[EXTRAIT RETENU]
........
MADAME RICE s'est efforcée de dégonfler la crise en affirmant à ses principaux interlocuteurs européens, notamment la chancelière allemande, que les Etats-Unis « ne torturaient pas » leurs prisonniers et que les alliés de l'Amérique ne devaient pas se préoccuper des comportements de la CIA. Il demeure que l'agence américaine de renseignements est soupçonnée d'avoir transporté des groupes de prisonniers, capturés en Afghanistan ou en Irak, qui auraient subi ce qu'on peut appeler le traitement d'Abou Ghraib, sinistre prison de Bagdad dont des géôliers militaires américains ont été condamnés pour les mauvais traitements qu'ils ont infligés à des détenus.
Des Européens rétifs.
Les explications de Mme Rice n'ont pas été convaincantes jusqu'à présent. Désireuse de renouer avec l'Amérique des liens que Gerhard Schröder avaient distendus, justement à cause de la guerre en Irak, Angela Merkel s'en est néanmoins déclarée satisfaite et a même donné le signal d'une reprise des bonnes relations germano-américaines.
Les révélations de la presse américaine et non-américaine méritent pourtant plus que les dénégations incomplètes de Condoleezza Rice qui a pensé qu'elle pouvait se rendre en Europe sans apporter à ses interlocuteurs la totalité des éclaircissements qu'ils attendaient d'elle. Elle les aura trouvés rétifs, notamment Tony Blair, qui, cette fois, a refusé de s'aligner sur Washington.
Mme Rice bénéficie de deux atouts : les activités de la CIA étant secrètes par nature, il sera très difficile aux Européens d'apporter les preuves de ce qu'ils avancent ; en outre, la secrétaire d'Etat ne perd jamais l'occasion, dans ses entretiens, de rappeler que les Etats-Unis se battent pour leur sécurité et pour celle de leurs alliés. Sous-entendu : les Américains souhaitent conduire la guerre de leur choix contre le terrorisme et la cause de la sécurité est assez prioritaire pour que vous et nous fassions des accommodements avec la morale.
........
[LISTE DES DONNÉES]

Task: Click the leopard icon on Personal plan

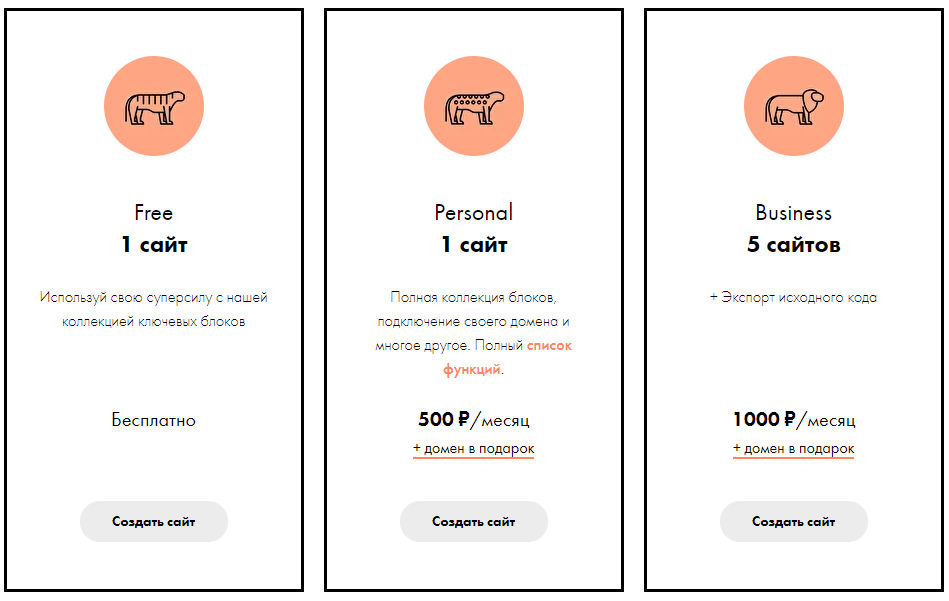Action: [x=473, y=107]
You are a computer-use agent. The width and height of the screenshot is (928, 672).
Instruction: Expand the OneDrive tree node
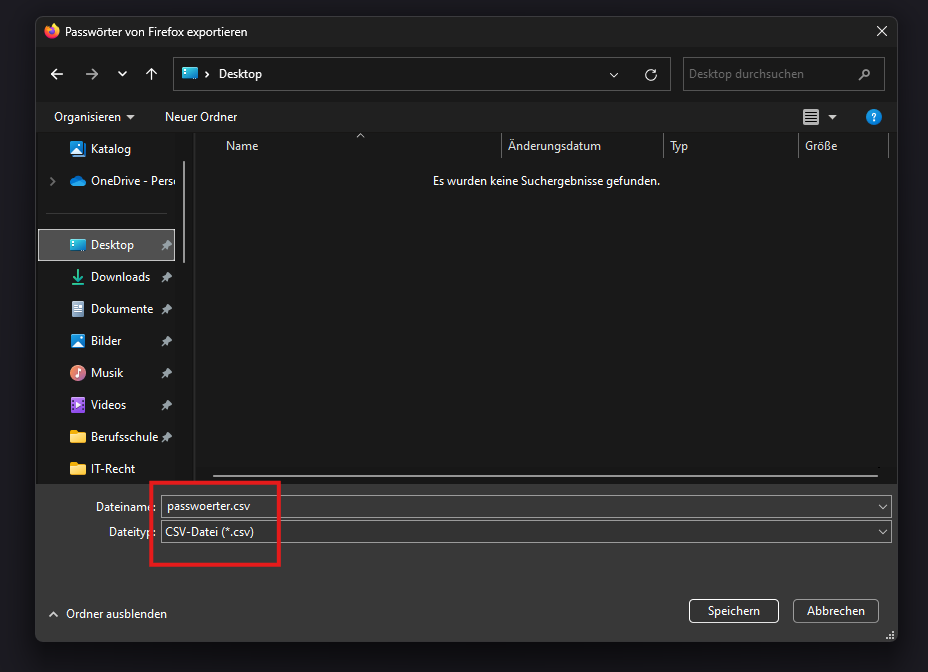[52, 181]
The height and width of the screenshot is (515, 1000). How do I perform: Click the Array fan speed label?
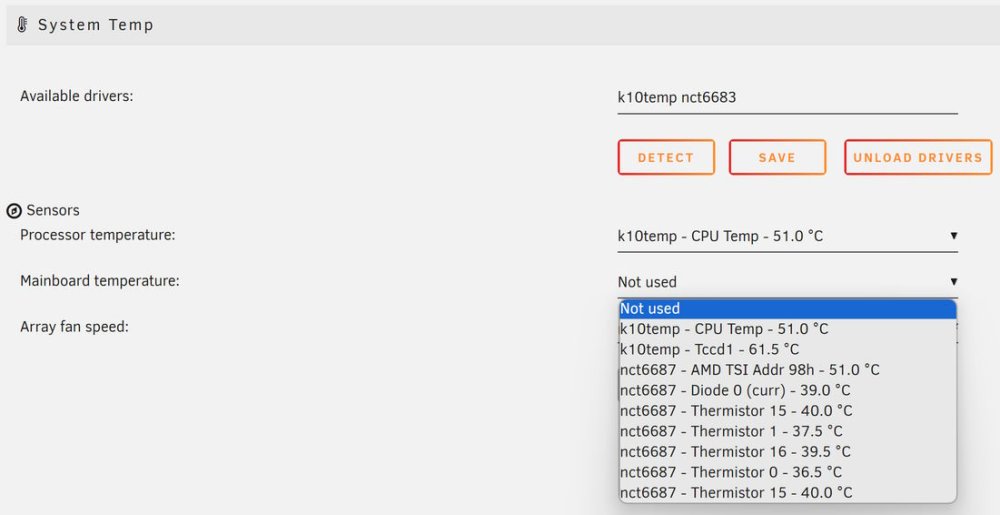[x=75, y=327]
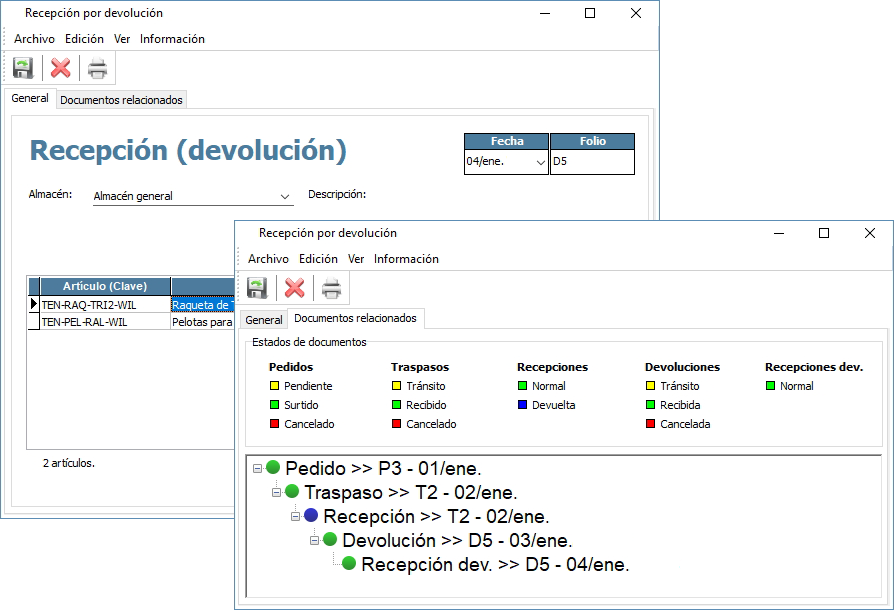Open the Fecha date dropdown
The height and width of the screenshot is (610, 894).
(540, 162)
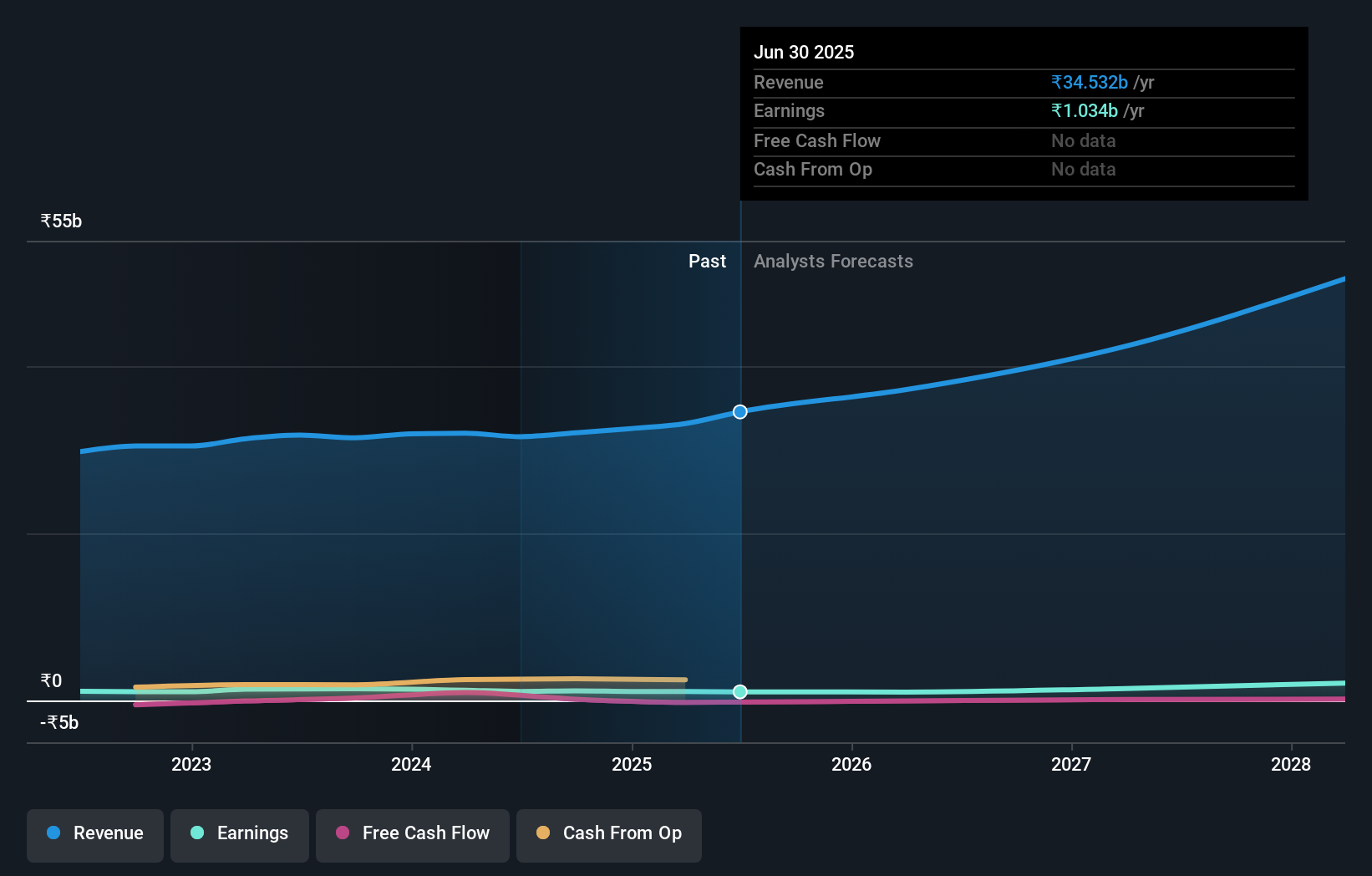Screen dimensions: 1372x876
Task: Click the No data text for Cash From Op
Action: coord(1083,170)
........
[OBJECTIF DU TRAVAIL] Poursuivez l'article sur la tournée européenne de Condoleezza Rice et les soupçons visant la CIA, en reprenant immédiatement après sa dernière phrase.

[RÉSULTAT]
Mme Rice connaît la réponse : si nous traitons nos ennemis comme ils nous traitent, ils auront gagné cette bataille parce que leur principal objectif est de démontrer que nous ne valons pas mieux qu'eux. La secrétaire d'Etat n'ignore pas que souffle dans son pays un vent de colère au sujet de la torture. Le sénateur républicain John Mac Cain, qui a été longuement torturé au Vietnam, répète à l'envi que l'Amérique ne doit pas s'abaisser au niveau des méthodes utilisées par ses ennemis ; et que le combat contre les terroristes de tout poil n'est valable que parce que, justement, il est livré par des démocrates.
La rigueur d'Alliot-Marie.
Il y a peu de chances que les gouvernements européens ouvrent, sur ce sujet, un conflit avec les Etats-Unis. D'autant que personne ne souhaite clouer au pilori la gracieuse mais puissante Condoleezza Rice, qui n'est pas secrétaire à la Défense et qui, pour avoir repris le contrôle absolu de la diplomatie américaine, n'est pas obligée de rendre des comptes à la place de Donald Rumsfeld (secrétaire à la Défense).
L'attitude des dirigeants américains est à mettre en parallèle avec celle des dirigeants français. Confrontée à un crime commis par l'armée en Côte d'Ivoire, la ministre française de la Défense, Michèle Alliot-Marie, a, sans hésiter, limogé le général qui commandait les forces françaises stationnées dans ce pays au moment des faits. D'autres sanctions ont été prises contre des officiers supérieurs et des militaires moins gradés. Pour ce que l'on sait de l'incident, un officier aurait suggéré à des subalternes de se débarrasser d'un « coupeur de routes » ivoirien, un brigand connu pour ses méfaits et auquel des soldats américains n'auraient sûrement pas ouvert les bras. Mme Alliot-Marie en a fait une question de principe : l'armée française ne liquide pas ses prisonniers. Face à l'inquiétude de nos militaires, surpris par la rigueur de la ministre et irrités par la chute de plusieurs dominos dans la hiérarchie, la ministre a tenu bon.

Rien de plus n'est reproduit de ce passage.